**Task to complete**
Reproduce all of the data below word for word, leaving out the pictures.

**Target pointing data**
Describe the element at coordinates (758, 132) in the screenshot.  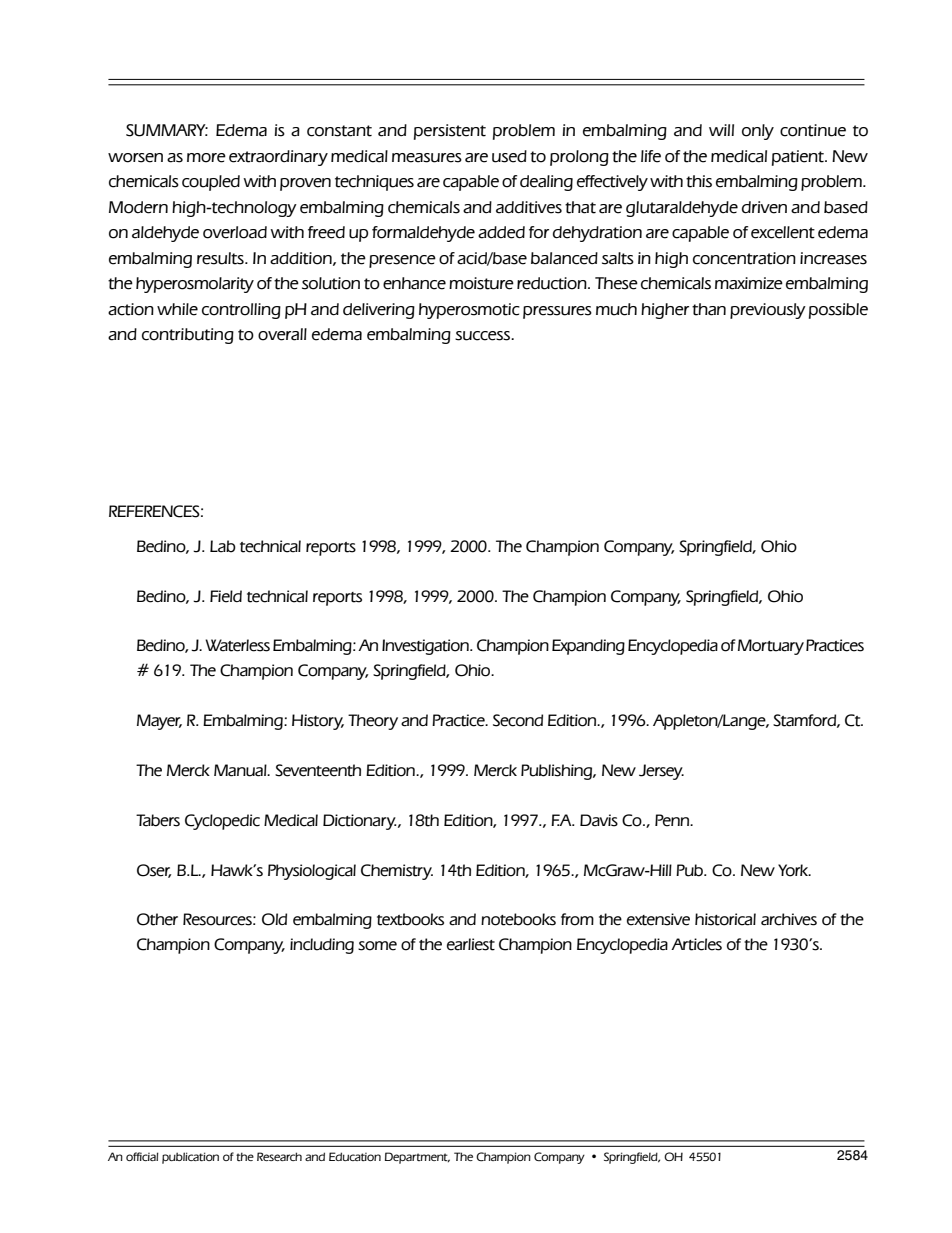
I see `only` at that location.
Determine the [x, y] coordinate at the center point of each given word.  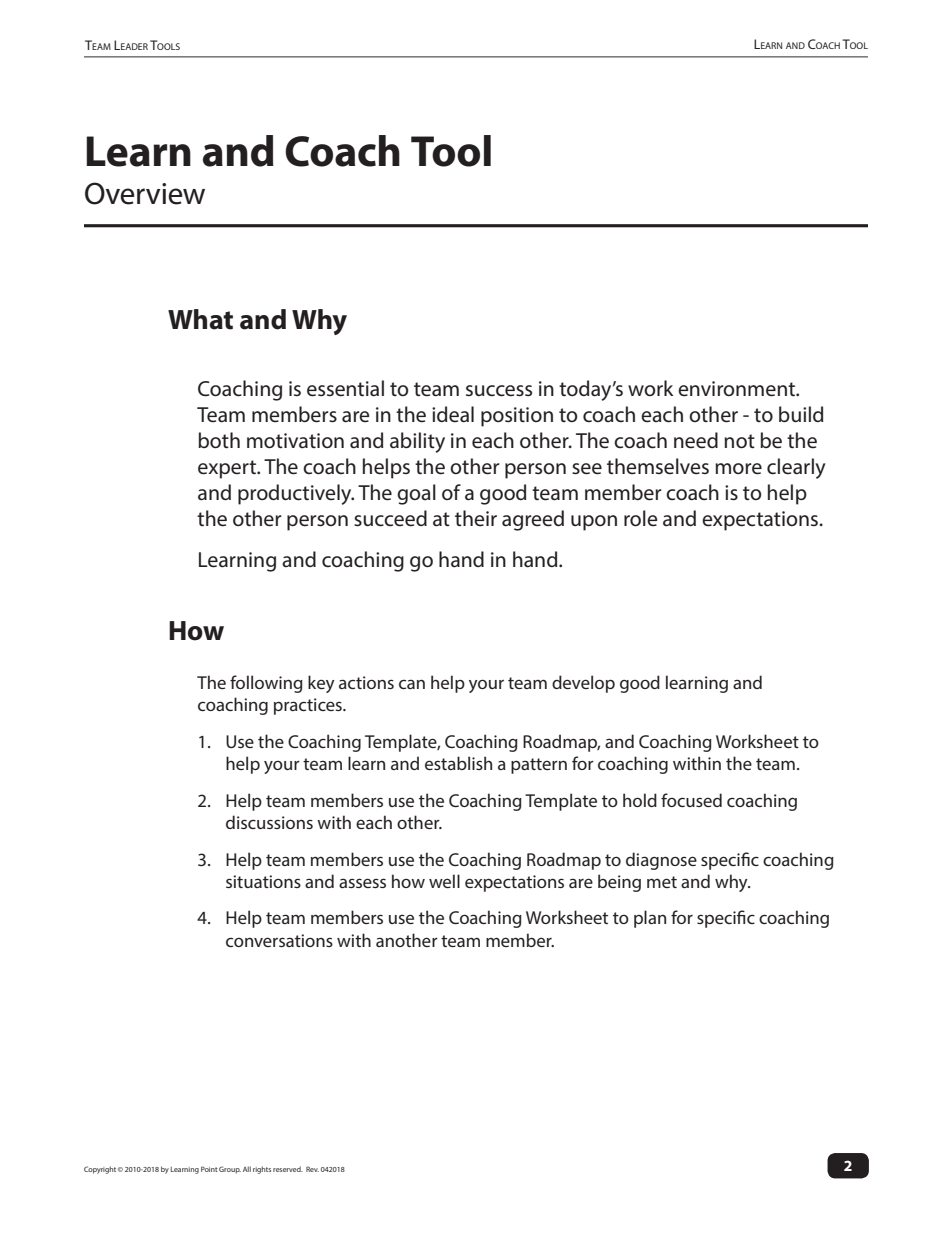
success [499, 391]
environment [737, 389]
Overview [145, 193]
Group [230, 1170]
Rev [312, 1169]
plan [650, 919]
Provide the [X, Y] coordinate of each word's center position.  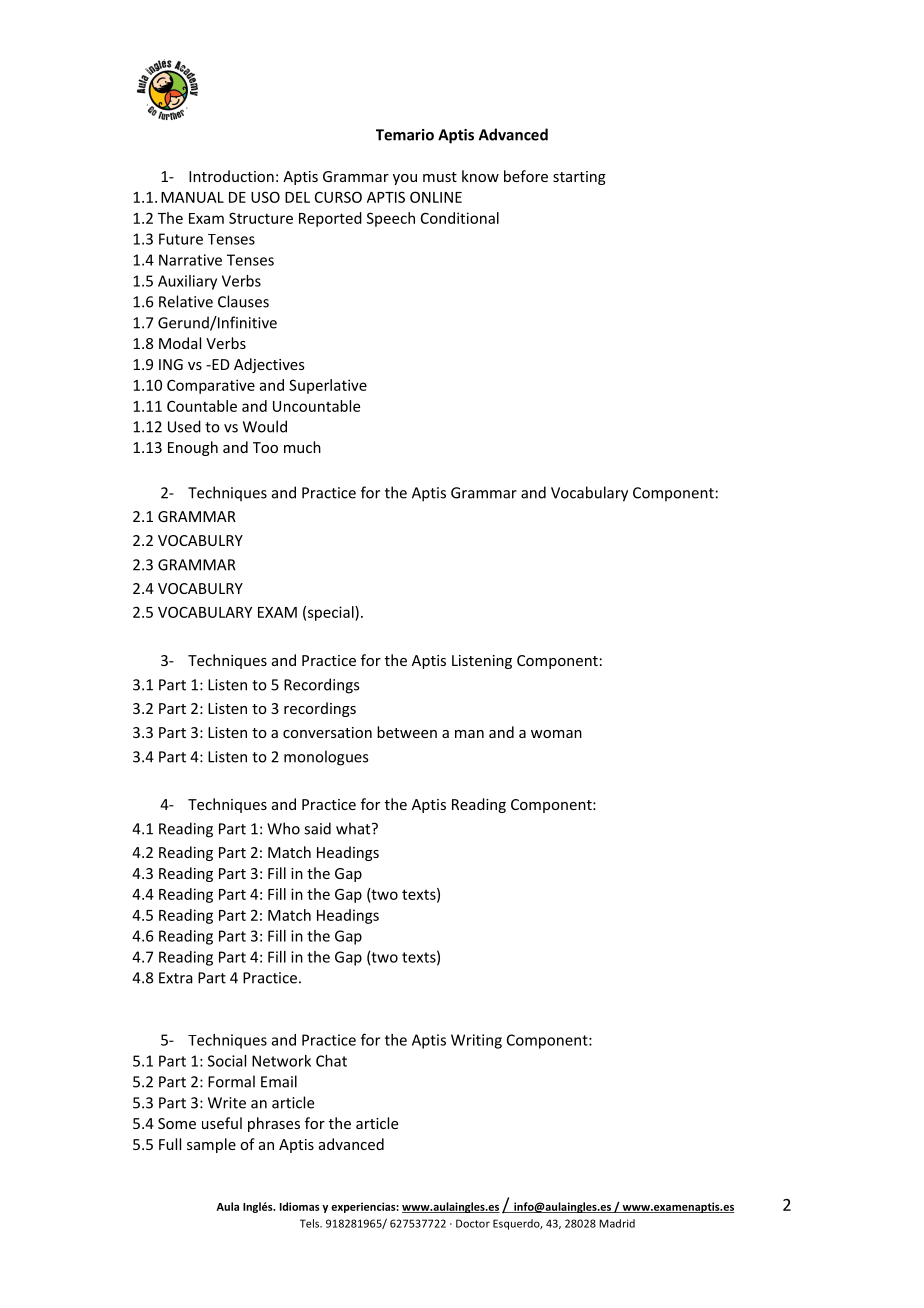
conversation [327, 732]
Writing [476, 1041]
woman [556, 734]
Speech [391, 219]
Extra [176, 978]
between [407, 732]
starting [579, 178]
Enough [193, 448]
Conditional [460, 218]
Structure [261, 218]
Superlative [328, 386]
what [354, 828]
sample [211, 1145]
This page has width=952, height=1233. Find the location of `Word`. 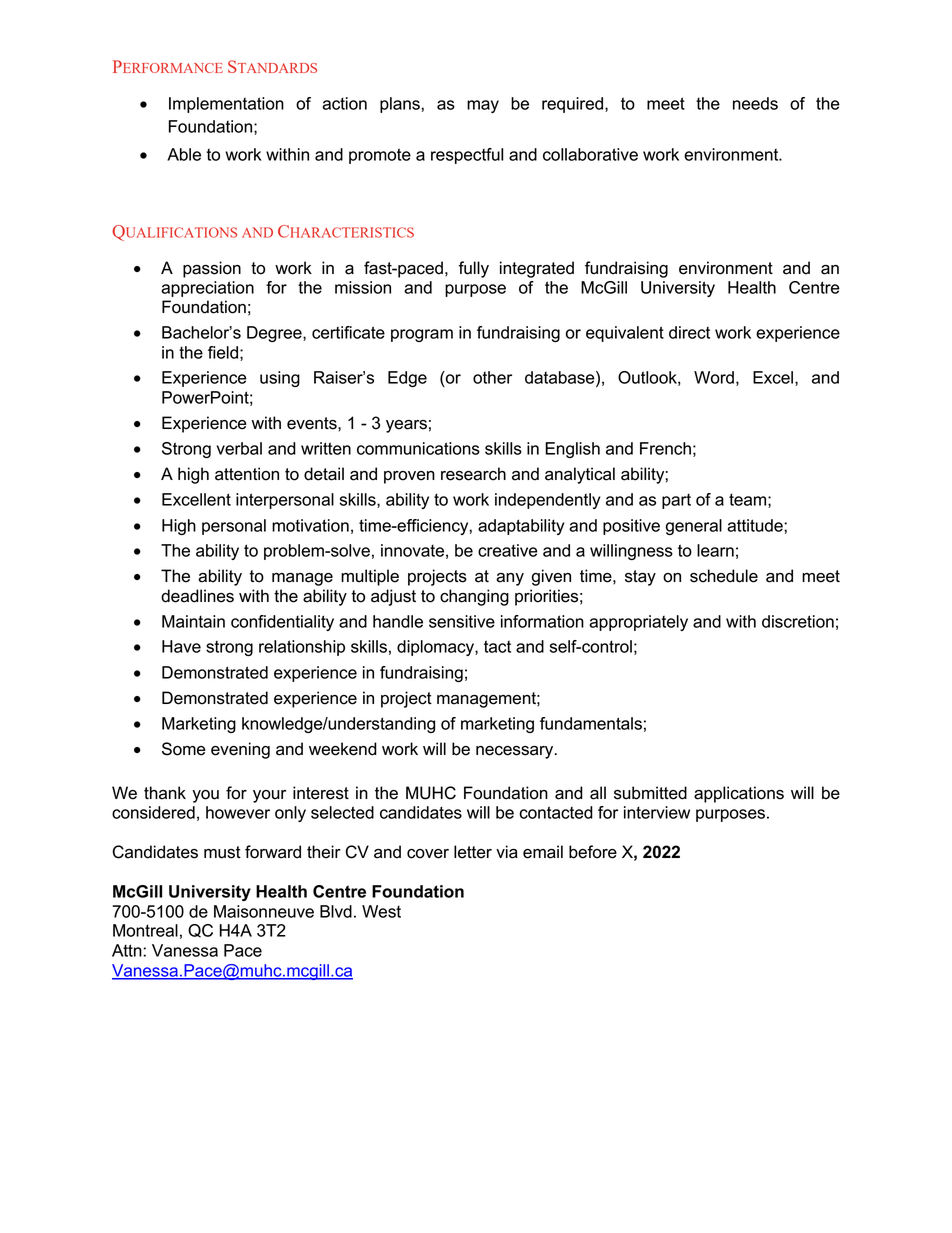

Word is located at coordinates (714, 377).
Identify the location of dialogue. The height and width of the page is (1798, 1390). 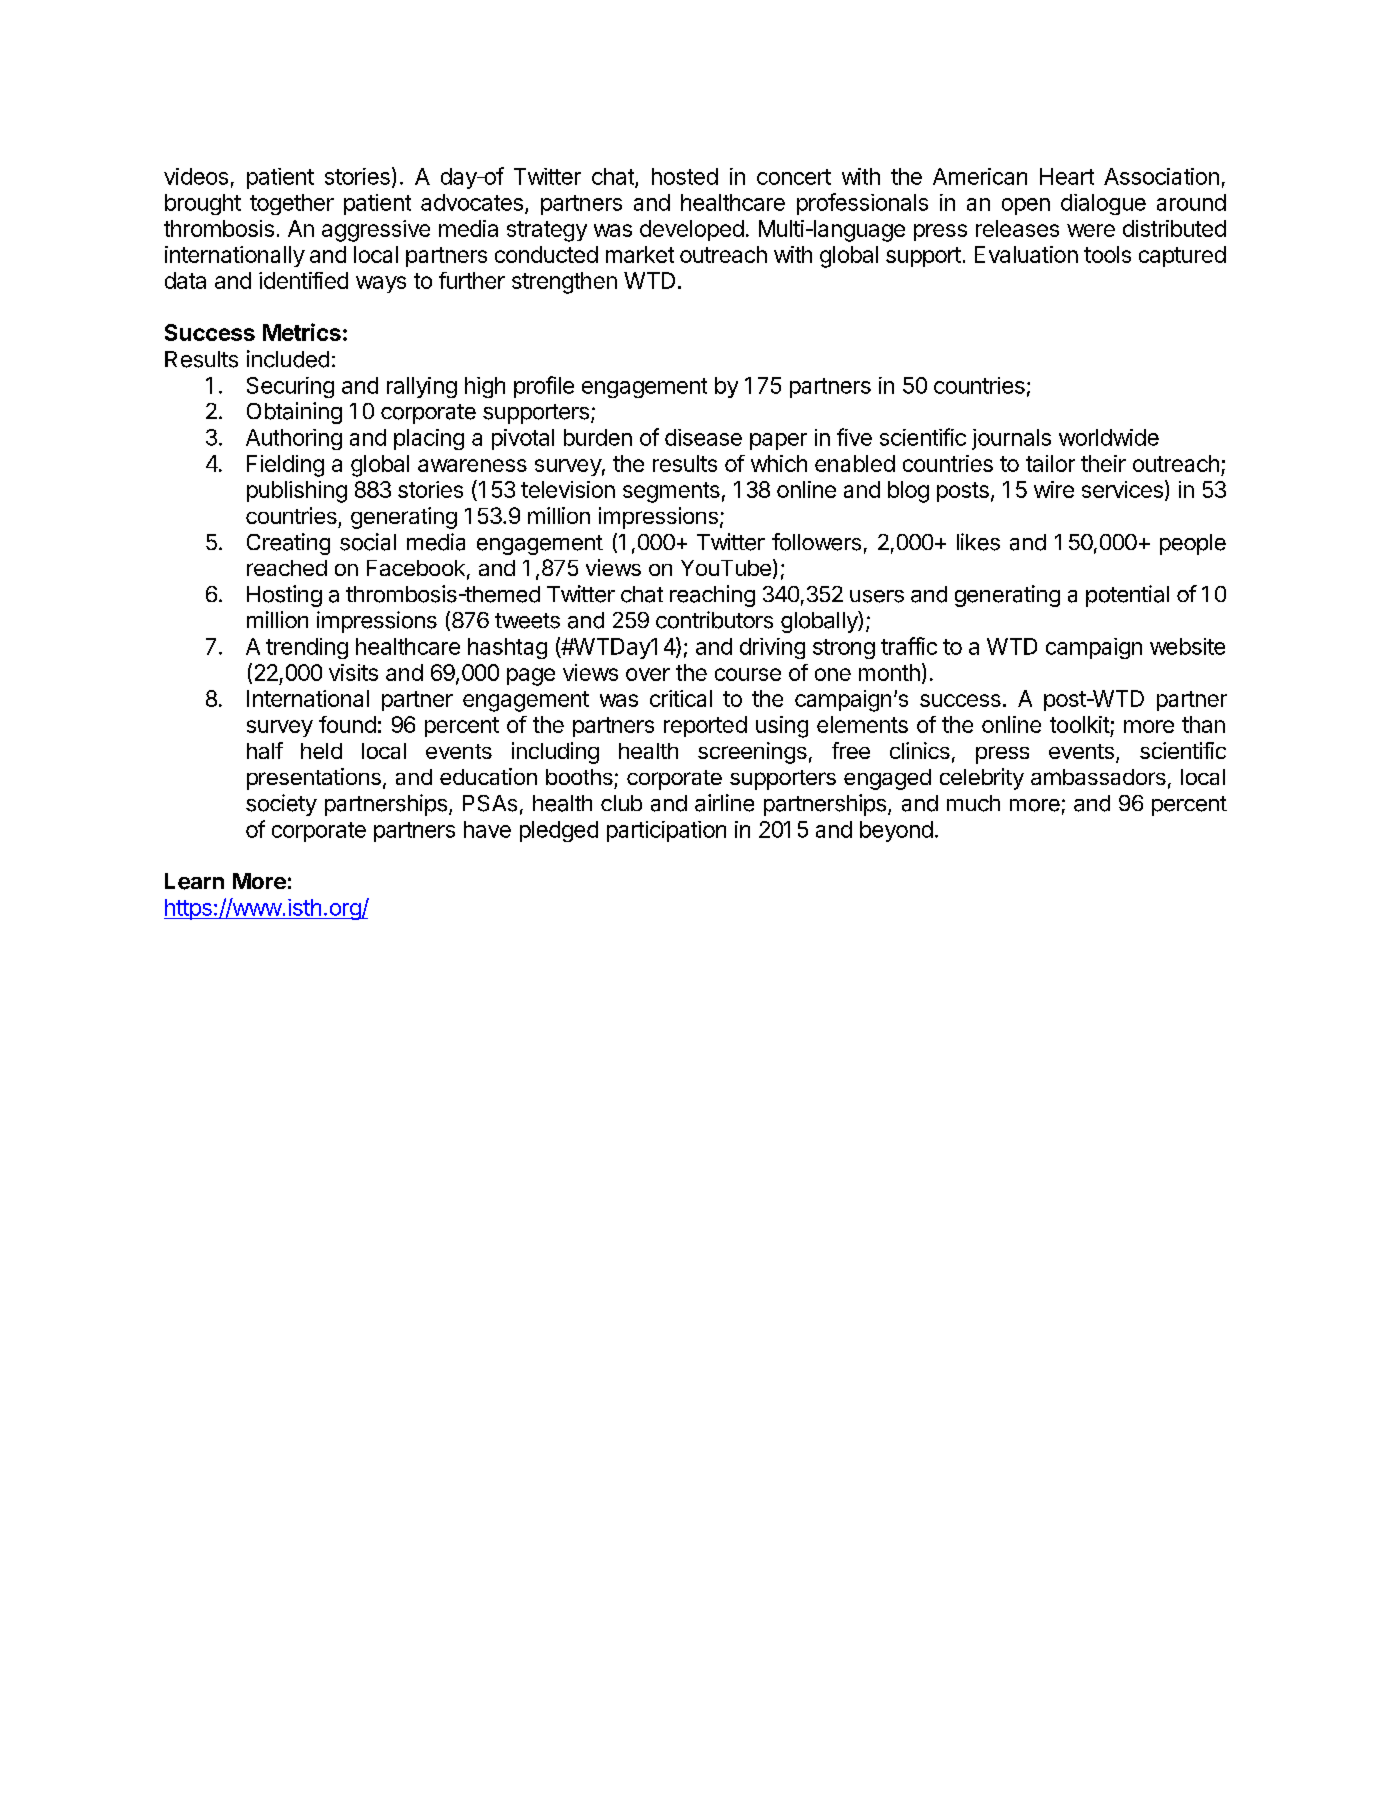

**Solution to this problem**
Describe the element at coordinates (758, 132) in the screenshot.  
I see `only` at that location.
Determine the [x, y] coordinate at the center point of each given word.  
success [499, 391]
environment [737, 389]
Overview [145, 193]
Group [230, 1170]
Rev [312, 1169]
plan [650, 919]
Provide the [X, Y] coordinate of each word's center position.  
conversation [327, 732]
Writing [476, 1041]
woman [556, 734]
Speech [391, 219]
Extra [176, 978]
between [407, 732]
starting [579, 178]
Enough [193, 448]
Conditional [460, 218]
Structure [261, 218]
Superlative [328, 386]
what [354, 828]
sample [211, 1145]
This page has width=952, height=1233. Find the location of `Word`. 

Word is located at coordinates (714, 377).
Identify the location of dialogue. The height and width of the page is (1798, 1390). 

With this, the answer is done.